= Source information =
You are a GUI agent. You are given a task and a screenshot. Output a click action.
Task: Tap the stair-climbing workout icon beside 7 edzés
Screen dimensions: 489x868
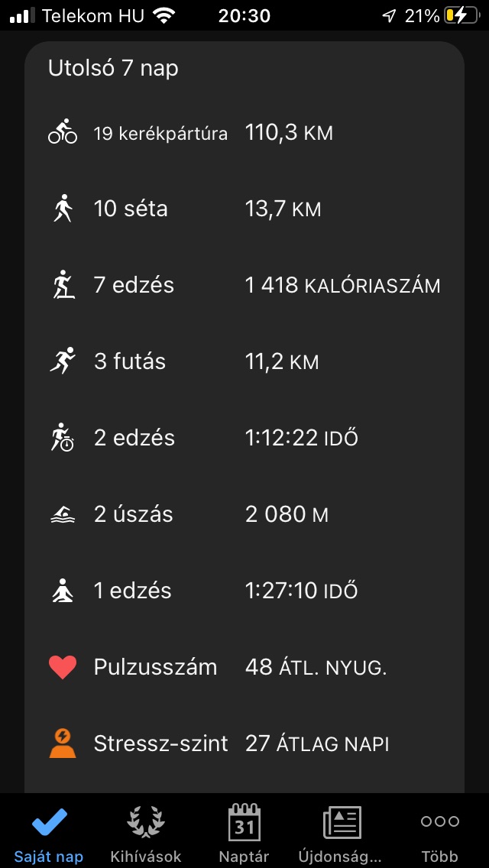(63, 285)
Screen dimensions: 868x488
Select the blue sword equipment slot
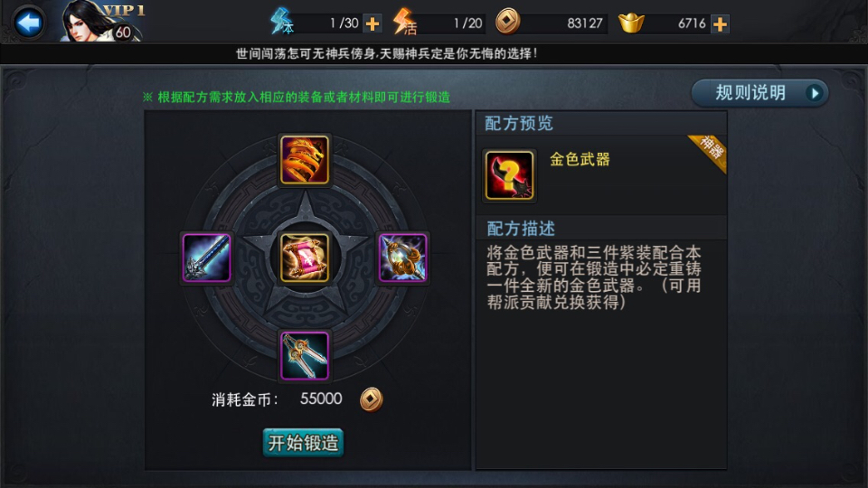[206, 258]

= Assigned task =
The entries above are to be printed again word for word, with every picture removed.

= Exercise response =
You are a GUI agent. You are given a task and a screenshot. Output a click action.
Task: Tap the stair-climbing workout icon beside 7 edzés
Screen dimensions: 489x868
(63, 285)
Screen dimensions: 868x488
Select the blue sword equipment slot
[206, 258]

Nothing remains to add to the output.